Upon reflection, I think this very specific variety of tea (Twinings Russian Caravan tea has a very similar taste to the Prince of Wales variety but does not act as a trigger for my synaesthesia) is not the only sensory experience that has triggered this weird nostalgic sensation/concept. Many years ago on a beautiful day I was testing the scents of different varieties of roses at a specialist plant nursery, and I recall that the subtle but beautiful smell of the Buff Beauty variety of rose, a pale yellow-pink hybrid musk rose that was bred in 1939, was unusually evocative, triggering thoughts of pale old paper bank notes and a peculiar sense of nostalgia that seemed to extend beyond my own years on Earth. This interesting experience was not enough to sway my purchasing decision, and I ended up buying a similar variety of hybrid musk rose which had a stronger smell and a prettier colour, but with fairly limited powers of evoking conceptual thinking.

It appears that sadly this is another type of rare synaesthesia which I will never be able to experience again, because a few years ago something changed.  My first sip of Prince of Wales tea no long packs a beautifully subtle punch. It no longer evokes anything but a tea flavour. Perhaps the trigger of the strange experience had actually been the contrast between the taste of this type of tea and the more full-flavoured varieties of tea that I had become accustomed to back then. The trigger might have been the novelty of the new taste of a more refined tea, but I’ve got to wonder why I experienced no synaesthesia triggered by drinking a full-flavoured tea after drinking Prince of Wales for a while. I’m inclined to think that the quality of the Prince of Wales variety of Twinings tea dropped off or changed, causing the end of the odd phenomenon. I’ve tried countless other varieties of tea to see if they evoke that odd experience to no avail, and even though boutique tea shops are popping up all over Perth stocking all manner of horrible brews, none of them carry any Prince of Wales variety tea. I give up! I just give up!

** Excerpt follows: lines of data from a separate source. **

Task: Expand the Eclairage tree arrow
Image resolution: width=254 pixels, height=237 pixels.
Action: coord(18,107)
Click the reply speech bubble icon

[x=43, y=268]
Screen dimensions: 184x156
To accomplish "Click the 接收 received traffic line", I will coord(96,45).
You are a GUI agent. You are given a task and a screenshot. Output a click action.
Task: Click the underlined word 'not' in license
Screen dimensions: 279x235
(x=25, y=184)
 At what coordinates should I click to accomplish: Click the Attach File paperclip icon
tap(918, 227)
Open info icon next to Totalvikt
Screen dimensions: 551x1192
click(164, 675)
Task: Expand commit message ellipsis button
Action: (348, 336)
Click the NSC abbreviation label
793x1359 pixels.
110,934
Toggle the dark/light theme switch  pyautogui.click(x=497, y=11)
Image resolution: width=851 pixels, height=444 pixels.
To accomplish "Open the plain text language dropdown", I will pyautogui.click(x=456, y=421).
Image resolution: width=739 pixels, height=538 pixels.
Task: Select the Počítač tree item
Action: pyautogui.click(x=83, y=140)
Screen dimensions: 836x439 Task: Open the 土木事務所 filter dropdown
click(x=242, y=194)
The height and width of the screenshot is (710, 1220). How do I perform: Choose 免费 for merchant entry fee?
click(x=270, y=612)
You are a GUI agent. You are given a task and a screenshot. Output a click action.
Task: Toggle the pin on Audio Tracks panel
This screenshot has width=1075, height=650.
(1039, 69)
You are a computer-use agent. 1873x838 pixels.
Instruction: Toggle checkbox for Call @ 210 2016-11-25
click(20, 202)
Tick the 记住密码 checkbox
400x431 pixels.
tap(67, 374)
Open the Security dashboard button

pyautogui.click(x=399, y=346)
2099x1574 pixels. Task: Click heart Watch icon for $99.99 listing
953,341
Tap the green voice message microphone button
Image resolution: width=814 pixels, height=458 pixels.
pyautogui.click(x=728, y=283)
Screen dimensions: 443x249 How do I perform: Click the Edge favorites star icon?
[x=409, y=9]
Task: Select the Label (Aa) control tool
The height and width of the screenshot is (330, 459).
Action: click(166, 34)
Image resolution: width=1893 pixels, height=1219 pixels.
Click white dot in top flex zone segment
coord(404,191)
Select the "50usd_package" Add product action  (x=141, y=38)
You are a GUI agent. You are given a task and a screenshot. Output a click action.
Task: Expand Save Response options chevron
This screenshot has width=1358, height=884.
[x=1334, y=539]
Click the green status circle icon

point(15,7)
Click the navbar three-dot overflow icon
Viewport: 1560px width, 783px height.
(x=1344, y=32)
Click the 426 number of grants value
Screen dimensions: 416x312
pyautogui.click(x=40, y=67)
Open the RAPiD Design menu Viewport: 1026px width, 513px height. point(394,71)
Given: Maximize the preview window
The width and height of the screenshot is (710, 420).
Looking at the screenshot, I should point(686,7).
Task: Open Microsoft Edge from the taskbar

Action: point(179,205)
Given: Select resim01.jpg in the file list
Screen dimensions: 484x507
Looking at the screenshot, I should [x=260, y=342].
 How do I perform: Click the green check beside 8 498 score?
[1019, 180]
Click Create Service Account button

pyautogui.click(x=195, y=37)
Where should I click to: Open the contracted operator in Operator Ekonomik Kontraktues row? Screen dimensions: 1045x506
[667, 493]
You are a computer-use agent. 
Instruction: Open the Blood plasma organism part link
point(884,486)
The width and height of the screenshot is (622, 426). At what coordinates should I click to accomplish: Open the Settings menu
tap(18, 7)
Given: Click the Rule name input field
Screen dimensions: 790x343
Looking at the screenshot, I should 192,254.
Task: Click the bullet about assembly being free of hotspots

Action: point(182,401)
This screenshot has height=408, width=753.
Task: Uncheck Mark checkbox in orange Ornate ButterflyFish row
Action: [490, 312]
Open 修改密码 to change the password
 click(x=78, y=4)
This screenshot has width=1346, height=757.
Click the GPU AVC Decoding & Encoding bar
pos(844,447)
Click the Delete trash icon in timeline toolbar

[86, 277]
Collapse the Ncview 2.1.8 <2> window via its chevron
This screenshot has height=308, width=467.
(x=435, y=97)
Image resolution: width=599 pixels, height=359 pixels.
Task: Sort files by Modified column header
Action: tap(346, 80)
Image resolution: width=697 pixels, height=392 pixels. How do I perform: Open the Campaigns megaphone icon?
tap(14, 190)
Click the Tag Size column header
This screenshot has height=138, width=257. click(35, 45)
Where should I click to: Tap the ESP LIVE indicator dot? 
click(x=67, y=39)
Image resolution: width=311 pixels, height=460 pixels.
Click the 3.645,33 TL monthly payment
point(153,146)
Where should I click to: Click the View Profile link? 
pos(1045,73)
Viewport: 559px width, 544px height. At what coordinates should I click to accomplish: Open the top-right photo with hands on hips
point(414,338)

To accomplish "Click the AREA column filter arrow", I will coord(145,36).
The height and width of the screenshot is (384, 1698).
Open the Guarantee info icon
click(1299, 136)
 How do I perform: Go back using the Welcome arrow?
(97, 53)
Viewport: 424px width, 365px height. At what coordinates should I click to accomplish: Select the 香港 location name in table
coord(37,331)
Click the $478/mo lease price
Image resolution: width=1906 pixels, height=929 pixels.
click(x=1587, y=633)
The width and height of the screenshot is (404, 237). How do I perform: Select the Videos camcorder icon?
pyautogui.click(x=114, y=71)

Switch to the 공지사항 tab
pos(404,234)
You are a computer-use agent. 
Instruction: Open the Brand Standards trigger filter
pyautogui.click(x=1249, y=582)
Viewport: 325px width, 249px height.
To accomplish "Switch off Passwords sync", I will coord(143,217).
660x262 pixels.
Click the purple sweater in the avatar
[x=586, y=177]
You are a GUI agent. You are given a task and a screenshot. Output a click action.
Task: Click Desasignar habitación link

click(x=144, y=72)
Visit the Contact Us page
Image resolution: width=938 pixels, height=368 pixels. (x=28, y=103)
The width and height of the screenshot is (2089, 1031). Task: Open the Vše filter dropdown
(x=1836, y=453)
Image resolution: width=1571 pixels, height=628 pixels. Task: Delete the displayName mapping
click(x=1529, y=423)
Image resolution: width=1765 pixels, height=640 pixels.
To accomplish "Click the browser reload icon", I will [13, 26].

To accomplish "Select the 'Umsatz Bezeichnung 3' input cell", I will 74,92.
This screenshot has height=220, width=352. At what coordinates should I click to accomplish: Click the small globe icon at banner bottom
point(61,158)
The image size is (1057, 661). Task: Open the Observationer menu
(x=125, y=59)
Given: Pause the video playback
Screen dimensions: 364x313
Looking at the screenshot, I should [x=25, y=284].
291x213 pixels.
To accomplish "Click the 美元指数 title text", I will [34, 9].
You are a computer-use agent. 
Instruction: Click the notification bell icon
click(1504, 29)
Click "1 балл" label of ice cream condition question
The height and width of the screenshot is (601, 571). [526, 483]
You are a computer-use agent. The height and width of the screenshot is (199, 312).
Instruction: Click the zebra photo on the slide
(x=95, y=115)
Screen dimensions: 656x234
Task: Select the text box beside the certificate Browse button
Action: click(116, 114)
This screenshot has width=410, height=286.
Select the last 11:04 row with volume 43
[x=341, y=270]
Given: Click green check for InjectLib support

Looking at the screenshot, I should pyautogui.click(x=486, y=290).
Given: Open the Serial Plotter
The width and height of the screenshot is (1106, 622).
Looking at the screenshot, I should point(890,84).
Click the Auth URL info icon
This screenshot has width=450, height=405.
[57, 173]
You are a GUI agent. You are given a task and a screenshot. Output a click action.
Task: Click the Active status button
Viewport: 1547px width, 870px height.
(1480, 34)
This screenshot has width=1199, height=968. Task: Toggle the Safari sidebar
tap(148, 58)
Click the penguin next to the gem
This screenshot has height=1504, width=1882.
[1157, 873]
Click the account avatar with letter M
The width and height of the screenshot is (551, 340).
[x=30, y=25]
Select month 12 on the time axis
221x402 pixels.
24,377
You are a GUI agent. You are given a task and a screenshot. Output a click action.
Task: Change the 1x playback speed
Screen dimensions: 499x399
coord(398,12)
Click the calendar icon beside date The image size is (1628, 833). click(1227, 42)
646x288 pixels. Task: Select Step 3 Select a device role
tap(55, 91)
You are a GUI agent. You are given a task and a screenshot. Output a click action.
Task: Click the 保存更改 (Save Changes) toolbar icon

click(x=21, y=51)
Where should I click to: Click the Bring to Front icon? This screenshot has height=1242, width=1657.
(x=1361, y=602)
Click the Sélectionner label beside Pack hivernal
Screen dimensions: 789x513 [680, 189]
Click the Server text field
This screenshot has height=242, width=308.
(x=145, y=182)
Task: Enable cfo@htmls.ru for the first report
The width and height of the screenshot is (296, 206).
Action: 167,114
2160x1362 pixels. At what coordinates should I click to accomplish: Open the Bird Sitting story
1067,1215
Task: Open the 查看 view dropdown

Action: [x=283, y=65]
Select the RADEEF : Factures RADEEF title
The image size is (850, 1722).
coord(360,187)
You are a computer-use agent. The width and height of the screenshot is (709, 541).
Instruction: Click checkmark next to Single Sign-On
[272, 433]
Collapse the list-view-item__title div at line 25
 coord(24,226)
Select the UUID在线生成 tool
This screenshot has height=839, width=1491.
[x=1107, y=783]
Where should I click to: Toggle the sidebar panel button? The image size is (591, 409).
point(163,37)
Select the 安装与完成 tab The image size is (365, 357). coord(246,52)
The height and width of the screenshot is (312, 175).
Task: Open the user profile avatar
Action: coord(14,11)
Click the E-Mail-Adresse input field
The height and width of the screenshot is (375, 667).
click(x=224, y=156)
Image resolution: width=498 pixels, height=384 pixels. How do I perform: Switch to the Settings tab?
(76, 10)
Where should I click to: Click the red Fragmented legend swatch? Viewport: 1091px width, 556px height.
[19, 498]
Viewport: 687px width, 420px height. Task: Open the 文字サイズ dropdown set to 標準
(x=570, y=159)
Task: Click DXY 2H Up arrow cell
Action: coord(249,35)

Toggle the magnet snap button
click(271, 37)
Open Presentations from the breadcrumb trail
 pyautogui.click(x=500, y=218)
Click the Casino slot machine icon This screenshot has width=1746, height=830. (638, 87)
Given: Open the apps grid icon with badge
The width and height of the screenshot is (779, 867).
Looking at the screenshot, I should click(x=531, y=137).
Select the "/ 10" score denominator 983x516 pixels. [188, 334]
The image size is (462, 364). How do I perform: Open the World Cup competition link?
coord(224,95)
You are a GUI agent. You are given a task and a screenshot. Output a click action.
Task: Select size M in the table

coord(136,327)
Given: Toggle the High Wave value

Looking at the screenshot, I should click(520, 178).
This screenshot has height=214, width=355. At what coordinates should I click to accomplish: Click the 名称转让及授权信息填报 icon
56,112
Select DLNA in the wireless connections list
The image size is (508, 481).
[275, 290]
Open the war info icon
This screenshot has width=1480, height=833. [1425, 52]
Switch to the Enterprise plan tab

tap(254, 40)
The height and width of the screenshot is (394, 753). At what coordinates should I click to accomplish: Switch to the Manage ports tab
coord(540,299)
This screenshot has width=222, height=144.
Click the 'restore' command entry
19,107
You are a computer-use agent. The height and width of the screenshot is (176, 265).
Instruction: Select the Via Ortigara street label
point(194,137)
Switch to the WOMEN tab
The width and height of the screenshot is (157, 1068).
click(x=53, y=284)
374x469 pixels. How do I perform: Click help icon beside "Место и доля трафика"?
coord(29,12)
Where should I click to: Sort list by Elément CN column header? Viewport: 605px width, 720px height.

Touch – emotion synaesthesia

When I was a teenager I had the habit of wearing a favourite item of clothing almost non-stop till it fell apart. I guess that as a result of this practice, by brain built up a substantial touch-memory of how my favourite garments felt when I wore them, an unusual type of memory which I possibly don’t possess these days and which most people never possess.  Back in those days I found that something weird would happen when I was in the change room of a department store or boutique trying on new clothes. As I put on the new garment I would feel a spontaneous, involuntary, unexpected, weird, sudden, dramatic wave of something like a hybrid of an emotion and a bodily sensation. It was something like a shudder. Even the emotion itself was hybrid-like and hard to describe, perhaps dread, perhaps intense homesickness, maybe it was a sense of adventure, or maybe loneliness. Weird! At the time I assumed that this thing happened because it violated my unconscious expectation of the familiar touch-memory of my old, well-worn clothes. As is often the case with types of synaesthesia that I rarely experience, sensory novelty or change appears to be the real trigger or the synaesthesia inducer. I’m not sure how often or for what period of time I would have this odd experience while trying on new clothes, but I am sure it was limited to my teenage and possibly early adult years. It is no longer experienced, presumably because I no longer in the habit of wearing a favourite items of clothing constantly, or conceivably it could be because I have less sensitive senses these days.